» **Try it**: Could you reproduce, word for word, everything below from the line containing "Travel (57, 12)" down to the line containing "쿠키 정책 (82, 2513)", with both of those lines included and no others?

» **Given records**:
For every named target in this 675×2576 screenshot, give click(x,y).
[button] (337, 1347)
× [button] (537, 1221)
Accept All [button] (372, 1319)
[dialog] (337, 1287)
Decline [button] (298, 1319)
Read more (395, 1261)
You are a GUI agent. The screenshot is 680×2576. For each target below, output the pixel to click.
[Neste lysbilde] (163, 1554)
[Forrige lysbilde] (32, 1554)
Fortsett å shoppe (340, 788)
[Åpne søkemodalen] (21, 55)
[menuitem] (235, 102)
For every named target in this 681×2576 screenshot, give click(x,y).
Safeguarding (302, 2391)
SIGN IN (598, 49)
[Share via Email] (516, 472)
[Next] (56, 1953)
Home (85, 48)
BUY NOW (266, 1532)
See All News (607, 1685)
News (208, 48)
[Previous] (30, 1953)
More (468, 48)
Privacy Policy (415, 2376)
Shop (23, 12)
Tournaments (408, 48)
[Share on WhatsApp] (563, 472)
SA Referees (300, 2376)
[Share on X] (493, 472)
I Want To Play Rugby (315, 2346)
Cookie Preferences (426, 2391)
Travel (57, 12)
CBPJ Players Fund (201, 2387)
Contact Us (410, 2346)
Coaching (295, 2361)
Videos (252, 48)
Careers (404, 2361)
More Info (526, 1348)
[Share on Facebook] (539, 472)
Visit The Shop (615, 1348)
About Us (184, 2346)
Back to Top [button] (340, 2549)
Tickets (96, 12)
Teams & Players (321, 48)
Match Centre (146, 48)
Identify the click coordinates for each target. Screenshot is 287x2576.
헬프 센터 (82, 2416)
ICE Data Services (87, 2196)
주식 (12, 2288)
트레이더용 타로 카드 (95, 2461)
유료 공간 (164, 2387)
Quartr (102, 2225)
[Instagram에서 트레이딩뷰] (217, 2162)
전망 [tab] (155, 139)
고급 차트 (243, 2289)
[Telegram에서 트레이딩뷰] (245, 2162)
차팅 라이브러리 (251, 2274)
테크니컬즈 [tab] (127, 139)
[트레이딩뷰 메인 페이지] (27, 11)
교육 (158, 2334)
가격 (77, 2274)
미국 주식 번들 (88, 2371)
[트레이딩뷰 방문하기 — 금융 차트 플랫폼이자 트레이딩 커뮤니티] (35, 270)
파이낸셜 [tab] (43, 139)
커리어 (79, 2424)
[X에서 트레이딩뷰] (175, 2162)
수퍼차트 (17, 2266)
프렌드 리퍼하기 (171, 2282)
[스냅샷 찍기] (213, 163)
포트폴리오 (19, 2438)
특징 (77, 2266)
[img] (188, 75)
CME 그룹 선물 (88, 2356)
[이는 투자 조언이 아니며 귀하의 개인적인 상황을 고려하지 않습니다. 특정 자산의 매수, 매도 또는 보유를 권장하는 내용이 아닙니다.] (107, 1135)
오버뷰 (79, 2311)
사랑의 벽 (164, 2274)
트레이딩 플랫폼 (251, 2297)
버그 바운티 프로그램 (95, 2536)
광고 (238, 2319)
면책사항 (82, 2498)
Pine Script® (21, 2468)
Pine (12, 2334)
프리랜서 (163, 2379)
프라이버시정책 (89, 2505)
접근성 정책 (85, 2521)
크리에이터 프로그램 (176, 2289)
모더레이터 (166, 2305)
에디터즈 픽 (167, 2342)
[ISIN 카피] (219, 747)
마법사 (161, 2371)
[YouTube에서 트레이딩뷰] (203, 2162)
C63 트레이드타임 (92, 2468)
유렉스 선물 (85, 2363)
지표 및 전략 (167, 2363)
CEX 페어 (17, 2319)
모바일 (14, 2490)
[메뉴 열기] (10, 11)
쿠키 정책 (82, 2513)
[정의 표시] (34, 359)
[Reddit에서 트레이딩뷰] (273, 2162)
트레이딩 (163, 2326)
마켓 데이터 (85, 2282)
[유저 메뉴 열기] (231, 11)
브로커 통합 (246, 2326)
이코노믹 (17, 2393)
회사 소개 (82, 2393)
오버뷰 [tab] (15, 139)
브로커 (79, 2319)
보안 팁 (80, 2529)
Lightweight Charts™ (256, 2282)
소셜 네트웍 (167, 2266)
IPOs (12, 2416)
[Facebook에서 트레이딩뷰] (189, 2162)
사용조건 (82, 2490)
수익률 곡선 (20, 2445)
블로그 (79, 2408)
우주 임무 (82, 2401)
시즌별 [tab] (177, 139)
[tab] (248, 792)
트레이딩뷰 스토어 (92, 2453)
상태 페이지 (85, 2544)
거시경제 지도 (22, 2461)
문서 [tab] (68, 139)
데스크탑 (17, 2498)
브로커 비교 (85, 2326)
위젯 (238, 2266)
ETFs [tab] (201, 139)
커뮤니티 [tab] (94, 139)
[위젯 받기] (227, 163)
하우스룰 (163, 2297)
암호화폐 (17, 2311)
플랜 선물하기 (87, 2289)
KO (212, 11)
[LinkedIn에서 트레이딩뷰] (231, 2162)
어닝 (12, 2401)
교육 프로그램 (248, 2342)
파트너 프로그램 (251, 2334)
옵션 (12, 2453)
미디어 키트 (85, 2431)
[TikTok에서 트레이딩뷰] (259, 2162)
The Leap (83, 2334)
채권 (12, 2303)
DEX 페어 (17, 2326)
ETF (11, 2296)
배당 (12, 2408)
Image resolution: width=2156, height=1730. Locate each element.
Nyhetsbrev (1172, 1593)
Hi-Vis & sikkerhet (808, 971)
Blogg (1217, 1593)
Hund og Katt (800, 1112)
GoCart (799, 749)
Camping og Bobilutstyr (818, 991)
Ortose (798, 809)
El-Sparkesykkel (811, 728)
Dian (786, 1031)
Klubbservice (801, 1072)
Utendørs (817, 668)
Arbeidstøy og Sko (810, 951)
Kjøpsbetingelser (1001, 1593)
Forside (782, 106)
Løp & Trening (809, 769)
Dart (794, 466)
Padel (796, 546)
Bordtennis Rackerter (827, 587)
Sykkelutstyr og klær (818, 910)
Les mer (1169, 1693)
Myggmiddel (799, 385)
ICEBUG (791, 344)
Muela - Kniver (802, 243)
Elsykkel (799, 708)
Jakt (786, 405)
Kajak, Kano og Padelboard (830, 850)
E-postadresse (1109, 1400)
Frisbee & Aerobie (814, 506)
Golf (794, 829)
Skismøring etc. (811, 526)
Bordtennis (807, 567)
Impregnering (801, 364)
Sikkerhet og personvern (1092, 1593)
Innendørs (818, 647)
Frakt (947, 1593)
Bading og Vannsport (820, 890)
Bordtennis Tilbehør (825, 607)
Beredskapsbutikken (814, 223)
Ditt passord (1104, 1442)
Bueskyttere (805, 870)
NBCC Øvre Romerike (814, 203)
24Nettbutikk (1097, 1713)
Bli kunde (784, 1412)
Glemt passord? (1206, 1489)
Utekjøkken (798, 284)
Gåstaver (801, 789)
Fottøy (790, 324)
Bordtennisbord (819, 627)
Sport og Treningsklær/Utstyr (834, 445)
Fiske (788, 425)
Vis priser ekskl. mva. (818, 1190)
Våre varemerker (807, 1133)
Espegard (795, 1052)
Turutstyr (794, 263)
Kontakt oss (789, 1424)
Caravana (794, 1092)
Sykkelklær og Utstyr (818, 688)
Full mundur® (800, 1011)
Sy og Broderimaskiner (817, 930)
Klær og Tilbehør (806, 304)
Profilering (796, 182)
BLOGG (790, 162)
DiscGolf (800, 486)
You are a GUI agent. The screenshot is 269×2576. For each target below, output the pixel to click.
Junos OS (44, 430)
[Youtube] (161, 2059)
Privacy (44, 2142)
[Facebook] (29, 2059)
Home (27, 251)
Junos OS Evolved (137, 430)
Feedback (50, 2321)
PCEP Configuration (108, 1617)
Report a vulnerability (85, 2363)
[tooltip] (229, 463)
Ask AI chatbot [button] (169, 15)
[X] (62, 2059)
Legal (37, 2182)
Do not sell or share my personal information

» **Completed exercise**:
Travel (57, 12)
CBPJ Players Fund (201, 2387)
Contact Us (410, 2346)
Coaching (295, 2361)
Videos (252, 48)
Careers (404, 2361)
More Info (526, 1348)
[Share on Facebook] (539, 472)
Visit The Shop (615, 1348)
About Us (184, 2346)
Back to Top [button] (340, 2549)
Tickets (96, 12)
Teams & Players (321, 48)
Match Centre (146, 48)
Identify the click coordinates for each target. Screenshot is 287x2576.
헬프 센터 (82, 2416)
ICE Data Services (87, 2196)
주식 (12, 2288)
트레이더용 타로 카드 (95, 2461)
유료 공간 (164, 2387)
Quartr (102, 2225)
[Instagram에서 트레이딩뷰] (217, 2162)
전망 [tab] (155, 139)
고급 차트 (243, 2289)
[Telegram에서 트레이딩뷰] (245, 2162)
차팅 라이브러리 (251, 2274)
테크니컬즈 [tab] (127, 139)
[트레이딩뷰 메인 페이지] (27, 11)
교육 (158, 2334)
가격 (77, 2274)
미국 주식 번들 (88, 2371)
[트레이딩뷰 방문하기 — 금융 차트 플랫폼이자 트레이딩 커뮤니티] (35, 270)
파이낸셜 [tab] (43, 139)
커리어 (79, 2424)
[X에서 트레이딩뷰] (175, 2162)
수퍼차트 (17, 2266)
프렌드 리퍼하기 (171, 2282)
[스냅샷 찍기] (213, 163)
포트폴리오 (19, 2438)
특징 (77, 2266)
[img] (188, 75)
CME 그룹 선물 (88, 2356)
[이는 투자 조언이 아니며 귀하의 개인적인 상황을 고려하지 않습니다. 특정 자산의 매수, 매도 또는 보유를 권장하는 내용이 아닙니다.] (107, 1135)
오버뷰 (79, 2311)
사랑의 벽 (164, 2274)
트레이딩 플랫폼 (251, 2297)
버그 바운티 프로그램 (95, 2536)
광고 (238, 2319)
면책사항 (82, 2498)
Pine Script® (21, 2468)
Pine (12, 2334)
프리랜서 (163, 2379)
프라이버시정책 (89, 2505)
접근성 정책 (85, 2521)
크리에이터 프로그램 (176, 2289)
모더레이터 (166, 2305)
에디터즈 픽 (167, 2342)
[ISIN 카피] (219, 747)
마법사 (161, 2371)
[YouTube에서 트레이딩뷰] (203, 2162)
C63 트레이드타임 (92, 2468)
유렉스 선물 (85, 2363)
지표 및 전략 (167, 2363)
CEX 페어 (17, 2319)
모바일 (14, 2490)
[메뉴 열기] (10, 11)
쿠키 정책 (82, 2513)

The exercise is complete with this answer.